═════ Working data ═════

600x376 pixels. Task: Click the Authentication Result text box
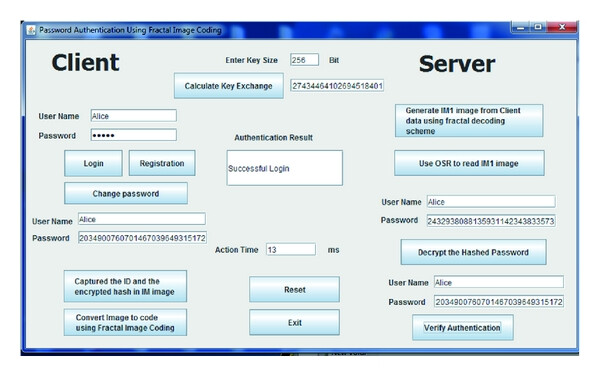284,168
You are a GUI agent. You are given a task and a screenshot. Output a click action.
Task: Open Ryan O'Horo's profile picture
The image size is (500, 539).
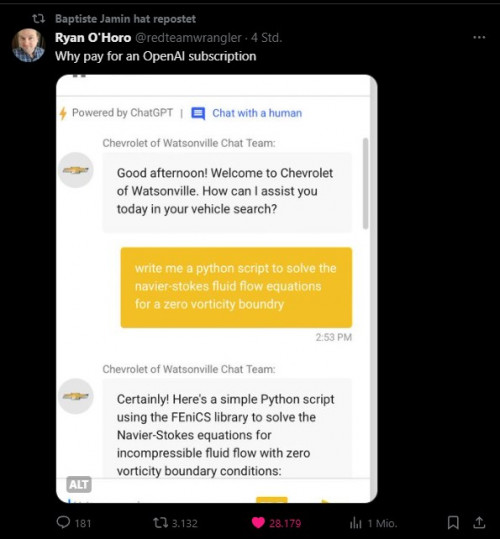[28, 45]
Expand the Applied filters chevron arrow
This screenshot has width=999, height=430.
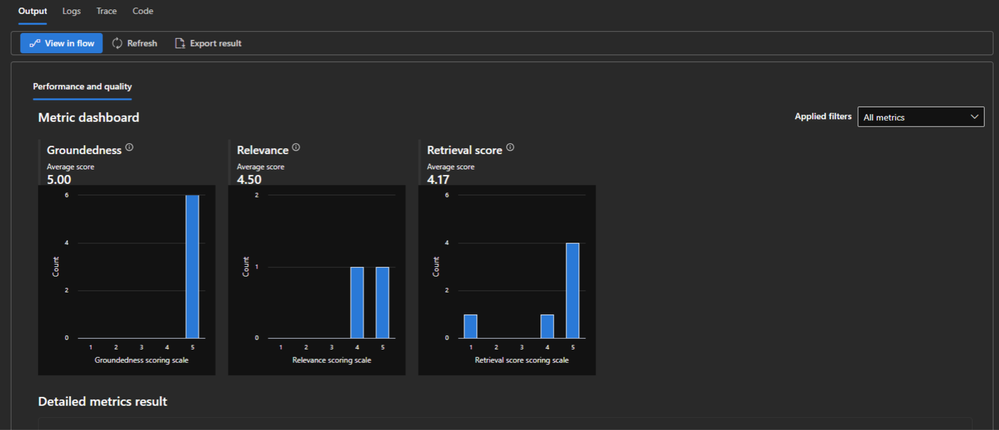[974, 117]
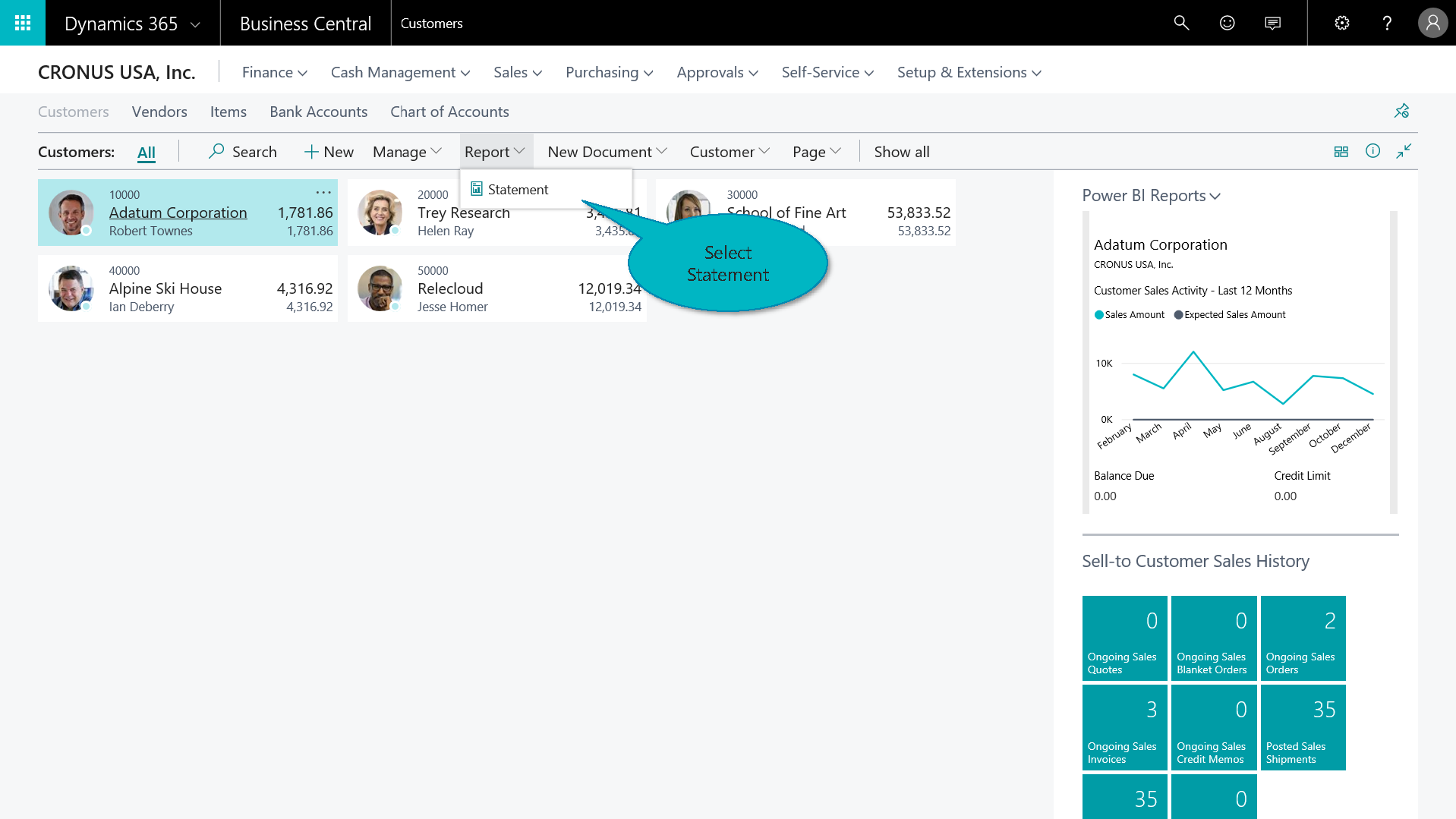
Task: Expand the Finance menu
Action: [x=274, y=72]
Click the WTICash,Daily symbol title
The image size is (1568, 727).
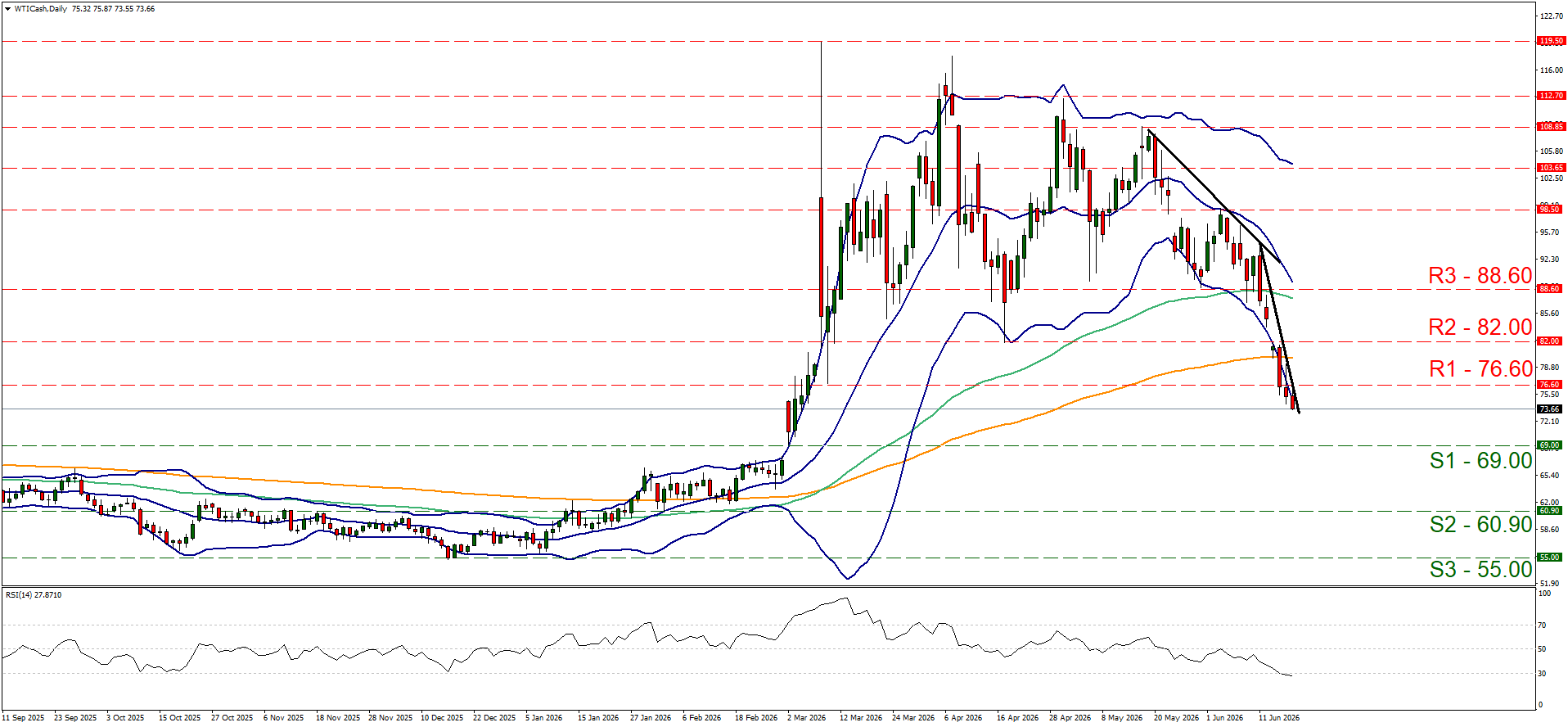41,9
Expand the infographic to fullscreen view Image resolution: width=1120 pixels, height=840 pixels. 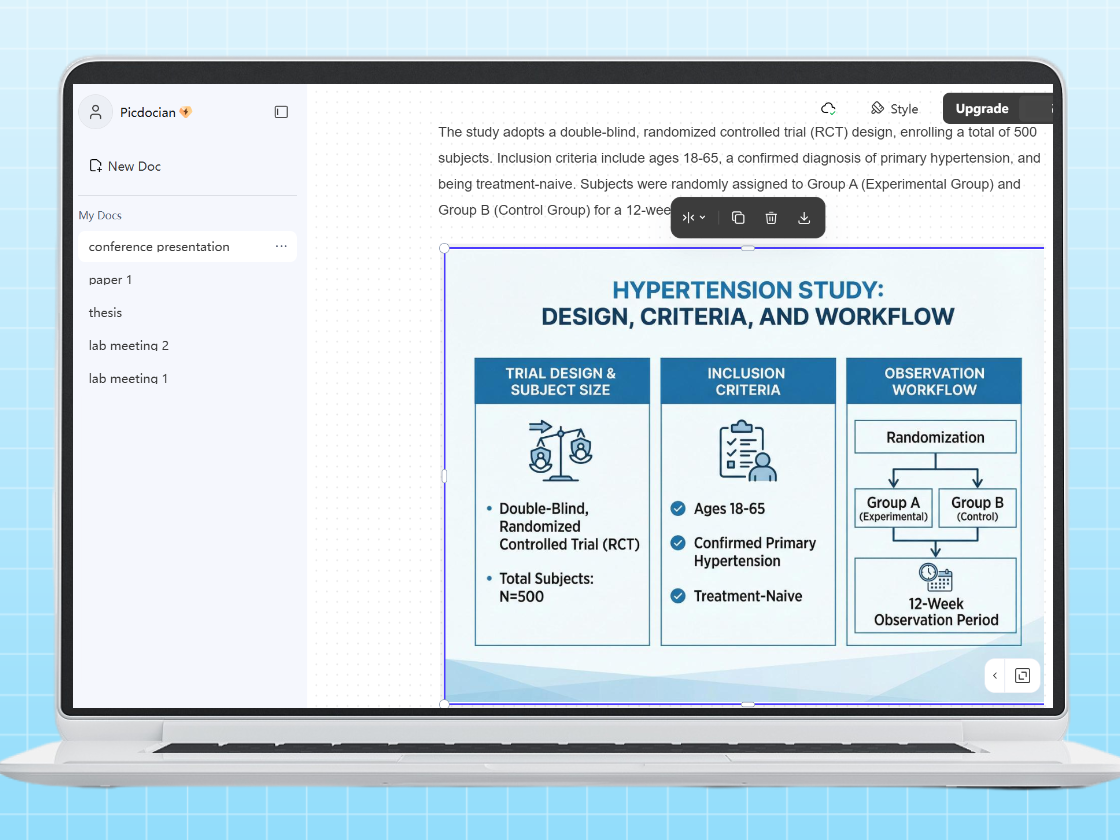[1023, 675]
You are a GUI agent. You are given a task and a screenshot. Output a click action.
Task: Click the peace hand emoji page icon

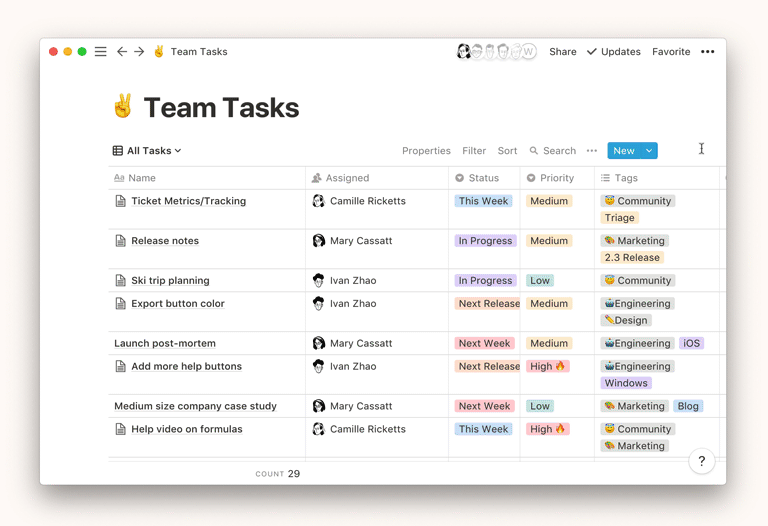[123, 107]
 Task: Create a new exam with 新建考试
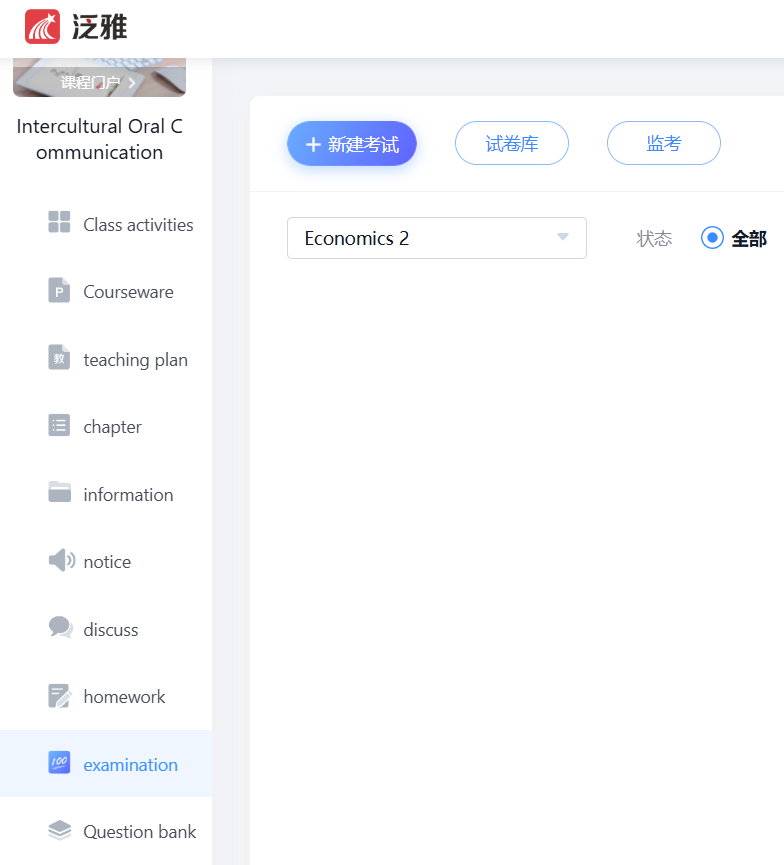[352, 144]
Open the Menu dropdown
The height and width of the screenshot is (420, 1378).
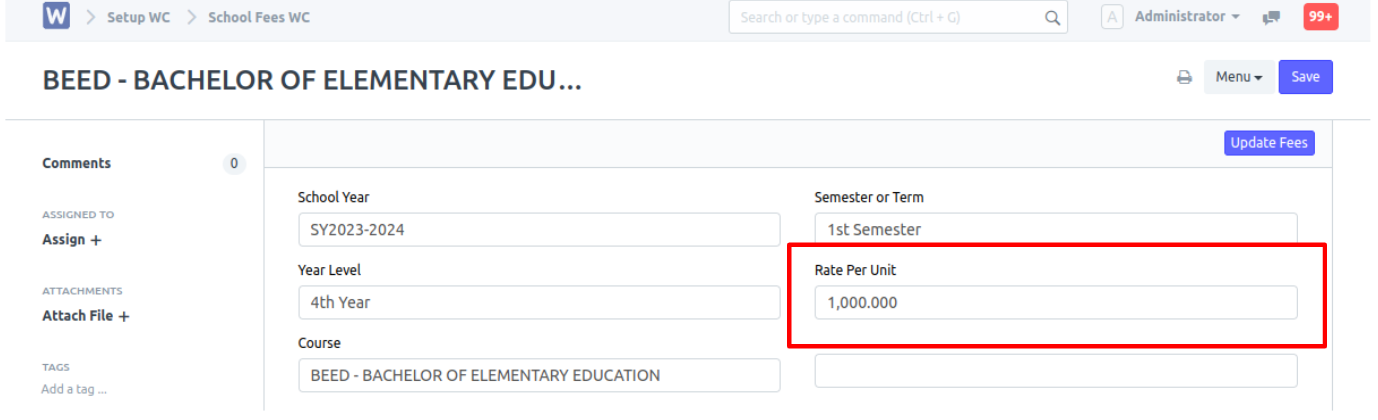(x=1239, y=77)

═════

_Your task:_
Every line above that holds the word "Open" needs to be copied.

_Expected answer:_
Task: Open Ryan O'Horo's profile picture
Open the Menu dropdown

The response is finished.